At this past fall’s opening convocation, colorful flags filled Kirkland Fine Arts Center as Millikin’s 52 international students processed onto the stage to represent their 26 home countries. More than a hundred years ago, MU’s first international student graduate, Masuji Matsumoto ’08 of Tokyo, led the way for today’s international students by enrolling at MU as a commerce and finance major in January 1905.
According to The Decaturian (Dec) student newspaper, Matsumoto came to Millikin after helping staff the Japanese delegation’s exhibit at the 1904 Louisiana Purchase Exposition in St. Louis (aka the World’s Fair depicted in the popular Judy Garland film, “Meet Me in St. Louis”). As a student, Matsumoto was a frequent contributor to the Dec and the yearbook, writing articles on diverse topics such as Japanese military service and popular sports in his homeland (including ken-jitsu, jiu-jitsu, boating, swimming, tennis and baseball). He also would write an occasional poem and a humorous insert titled “Tokyo American” for the Dec. A member of the YMCA, he was active in several campus organizations, including the Commerce and Finance Association.

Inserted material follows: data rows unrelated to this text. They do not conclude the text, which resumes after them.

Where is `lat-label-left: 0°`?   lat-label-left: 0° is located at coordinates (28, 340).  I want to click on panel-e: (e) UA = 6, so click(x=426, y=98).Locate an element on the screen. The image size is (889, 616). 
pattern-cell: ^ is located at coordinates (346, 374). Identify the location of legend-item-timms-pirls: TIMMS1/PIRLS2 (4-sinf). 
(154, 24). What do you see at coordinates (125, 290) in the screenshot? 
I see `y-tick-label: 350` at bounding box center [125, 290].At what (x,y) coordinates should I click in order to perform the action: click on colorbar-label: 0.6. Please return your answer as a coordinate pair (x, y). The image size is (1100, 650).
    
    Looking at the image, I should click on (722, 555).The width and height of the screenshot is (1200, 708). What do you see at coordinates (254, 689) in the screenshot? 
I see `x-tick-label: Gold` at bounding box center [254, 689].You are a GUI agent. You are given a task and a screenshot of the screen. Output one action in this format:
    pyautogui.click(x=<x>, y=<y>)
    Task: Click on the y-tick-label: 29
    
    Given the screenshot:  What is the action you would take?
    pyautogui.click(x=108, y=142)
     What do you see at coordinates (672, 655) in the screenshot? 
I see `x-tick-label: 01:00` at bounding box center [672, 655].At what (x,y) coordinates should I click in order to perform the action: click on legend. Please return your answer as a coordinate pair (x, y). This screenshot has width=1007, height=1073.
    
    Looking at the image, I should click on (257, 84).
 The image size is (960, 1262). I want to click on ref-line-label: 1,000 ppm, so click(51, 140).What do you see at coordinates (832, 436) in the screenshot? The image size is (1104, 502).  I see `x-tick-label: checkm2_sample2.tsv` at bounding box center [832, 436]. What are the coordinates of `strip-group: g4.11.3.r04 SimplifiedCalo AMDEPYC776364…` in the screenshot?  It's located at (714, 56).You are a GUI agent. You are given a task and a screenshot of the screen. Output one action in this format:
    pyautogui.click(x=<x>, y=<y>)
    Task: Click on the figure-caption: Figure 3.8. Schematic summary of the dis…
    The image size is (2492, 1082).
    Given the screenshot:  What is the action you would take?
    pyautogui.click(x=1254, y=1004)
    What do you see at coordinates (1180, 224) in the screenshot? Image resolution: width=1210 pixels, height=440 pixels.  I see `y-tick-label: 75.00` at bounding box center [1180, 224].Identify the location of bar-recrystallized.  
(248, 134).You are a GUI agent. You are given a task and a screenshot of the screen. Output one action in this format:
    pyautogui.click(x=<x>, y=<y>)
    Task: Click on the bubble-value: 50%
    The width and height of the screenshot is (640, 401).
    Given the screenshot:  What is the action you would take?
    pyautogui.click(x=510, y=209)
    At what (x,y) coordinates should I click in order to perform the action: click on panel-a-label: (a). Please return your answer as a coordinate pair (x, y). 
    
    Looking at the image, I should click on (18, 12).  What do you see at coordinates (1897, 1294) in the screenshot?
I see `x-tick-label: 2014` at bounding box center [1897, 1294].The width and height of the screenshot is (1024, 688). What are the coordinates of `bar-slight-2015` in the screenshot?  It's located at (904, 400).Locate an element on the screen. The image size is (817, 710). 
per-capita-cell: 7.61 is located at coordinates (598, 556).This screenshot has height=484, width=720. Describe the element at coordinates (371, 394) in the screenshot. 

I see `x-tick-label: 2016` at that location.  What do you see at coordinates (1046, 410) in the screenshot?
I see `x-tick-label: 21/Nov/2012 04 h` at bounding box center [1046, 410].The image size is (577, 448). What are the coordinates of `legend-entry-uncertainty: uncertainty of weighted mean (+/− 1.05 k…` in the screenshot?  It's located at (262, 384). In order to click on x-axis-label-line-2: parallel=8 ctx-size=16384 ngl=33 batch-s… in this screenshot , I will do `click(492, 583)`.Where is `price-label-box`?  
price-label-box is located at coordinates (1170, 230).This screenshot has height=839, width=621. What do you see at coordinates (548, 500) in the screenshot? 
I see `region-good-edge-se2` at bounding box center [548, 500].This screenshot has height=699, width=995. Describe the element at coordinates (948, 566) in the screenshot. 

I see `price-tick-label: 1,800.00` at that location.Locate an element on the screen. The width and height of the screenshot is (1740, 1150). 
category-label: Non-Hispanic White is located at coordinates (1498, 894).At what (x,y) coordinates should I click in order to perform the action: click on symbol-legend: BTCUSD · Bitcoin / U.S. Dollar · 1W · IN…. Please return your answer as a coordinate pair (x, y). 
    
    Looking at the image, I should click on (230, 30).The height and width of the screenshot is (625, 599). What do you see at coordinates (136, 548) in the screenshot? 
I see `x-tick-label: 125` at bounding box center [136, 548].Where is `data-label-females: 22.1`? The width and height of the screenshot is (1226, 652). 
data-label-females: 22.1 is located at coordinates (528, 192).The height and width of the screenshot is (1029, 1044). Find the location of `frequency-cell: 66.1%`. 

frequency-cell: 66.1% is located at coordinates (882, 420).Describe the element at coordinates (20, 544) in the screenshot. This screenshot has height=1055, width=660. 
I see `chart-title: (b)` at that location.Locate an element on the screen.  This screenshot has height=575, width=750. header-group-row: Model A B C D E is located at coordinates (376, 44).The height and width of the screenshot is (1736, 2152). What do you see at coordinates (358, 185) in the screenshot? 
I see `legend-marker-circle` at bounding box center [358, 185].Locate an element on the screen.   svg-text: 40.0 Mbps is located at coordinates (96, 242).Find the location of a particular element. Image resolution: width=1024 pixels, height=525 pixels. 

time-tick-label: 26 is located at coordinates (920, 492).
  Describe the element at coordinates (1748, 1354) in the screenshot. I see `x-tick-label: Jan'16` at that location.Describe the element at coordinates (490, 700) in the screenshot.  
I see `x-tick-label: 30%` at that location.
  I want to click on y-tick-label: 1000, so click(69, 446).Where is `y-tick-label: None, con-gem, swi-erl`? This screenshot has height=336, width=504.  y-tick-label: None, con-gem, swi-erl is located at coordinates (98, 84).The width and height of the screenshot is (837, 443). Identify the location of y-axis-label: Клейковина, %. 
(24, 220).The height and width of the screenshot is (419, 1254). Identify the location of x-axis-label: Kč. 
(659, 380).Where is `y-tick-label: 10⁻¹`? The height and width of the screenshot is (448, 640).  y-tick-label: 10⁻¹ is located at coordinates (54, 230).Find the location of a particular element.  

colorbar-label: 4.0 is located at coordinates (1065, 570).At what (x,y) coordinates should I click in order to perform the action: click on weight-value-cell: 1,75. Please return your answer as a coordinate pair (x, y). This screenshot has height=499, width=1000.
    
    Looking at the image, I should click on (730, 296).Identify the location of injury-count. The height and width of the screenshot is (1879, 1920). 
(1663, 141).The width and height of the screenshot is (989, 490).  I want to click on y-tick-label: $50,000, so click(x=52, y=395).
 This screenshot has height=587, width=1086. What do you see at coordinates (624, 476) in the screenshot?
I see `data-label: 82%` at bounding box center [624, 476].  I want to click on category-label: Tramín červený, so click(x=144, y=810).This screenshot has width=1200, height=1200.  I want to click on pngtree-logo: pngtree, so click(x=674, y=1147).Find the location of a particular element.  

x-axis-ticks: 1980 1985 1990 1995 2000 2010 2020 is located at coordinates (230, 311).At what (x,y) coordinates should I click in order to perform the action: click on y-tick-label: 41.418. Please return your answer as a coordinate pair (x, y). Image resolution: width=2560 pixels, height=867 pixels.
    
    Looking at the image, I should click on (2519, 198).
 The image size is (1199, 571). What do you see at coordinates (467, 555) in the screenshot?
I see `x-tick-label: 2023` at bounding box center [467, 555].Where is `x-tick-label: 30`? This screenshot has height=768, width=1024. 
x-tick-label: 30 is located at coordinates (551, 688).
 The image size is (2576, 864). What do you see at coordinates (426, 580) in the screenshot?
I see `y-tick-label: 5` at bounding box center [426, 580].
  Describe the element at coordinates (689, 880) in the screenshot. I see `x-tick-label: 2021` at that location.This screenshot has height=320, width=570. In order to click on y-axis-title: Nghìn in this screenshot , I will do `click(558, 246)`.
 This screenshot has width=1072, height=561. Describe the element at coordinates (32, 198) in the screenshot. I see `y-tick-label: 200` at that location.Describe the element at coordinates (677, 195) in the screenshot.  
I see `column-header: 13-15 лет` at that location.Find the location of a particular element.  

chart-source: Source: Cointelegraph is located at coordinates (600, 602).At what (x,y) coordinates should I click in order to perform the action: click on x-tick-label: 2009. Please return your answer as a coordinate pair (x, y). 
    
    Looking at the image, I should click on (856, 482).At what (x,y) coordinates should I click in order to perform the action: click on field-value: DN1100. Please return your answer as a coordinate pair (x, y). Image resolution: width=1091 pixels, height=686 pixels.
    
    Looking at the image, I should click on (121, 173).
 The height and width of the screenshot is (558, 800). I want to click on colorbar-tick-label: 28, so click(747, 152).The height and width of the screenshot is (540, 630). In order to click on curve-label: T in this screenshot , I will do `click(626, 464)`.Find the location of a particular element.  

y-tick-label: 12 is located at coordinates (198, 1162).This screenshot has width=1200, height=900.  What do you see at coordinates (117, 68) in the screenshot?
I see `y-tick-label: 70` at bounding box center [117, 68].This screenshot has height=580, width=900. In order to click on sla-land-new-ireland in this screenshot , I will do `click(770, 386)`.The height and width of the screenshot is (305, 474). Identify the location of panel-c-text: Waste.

A local newspaper, The Decatur Herald, reported in March 1905 that Matsumoto sang several Japanese songs, performed a dance and gave a jiu-jitsu demonstration as part of a Dramatic Club fundraiser for the Millikin Athletic Association on the stage of what is now known as Albert Taylor Theatre. His demonstration partner, fellow student Casca Whitehouse, “became winded from the violence of the exercise” and had to take a break to rest. The paper later reported in depth on Matsumoto’s reading of his research paper, “The Courts and Jails of the United States Compared with Those of Japan.”
Both newspapers reported the disappointment of his fellow students when Matsumoto left Millikin during the 1906-07 academic year to study at the Wharton School of Commerce and Finance at the University of Pennsylvania, per his father’s wishes. However, Matsumoto became so homesick for Millikin that he convinced his father to allow him to return in fall 1907 to complete his bachelor’s degree at the Big Blue. His fellow Millikinites welcomed him back with “a buzz of genuine pleasure,” the Dec reported, and he was elected student marshal for his 1908 commencement.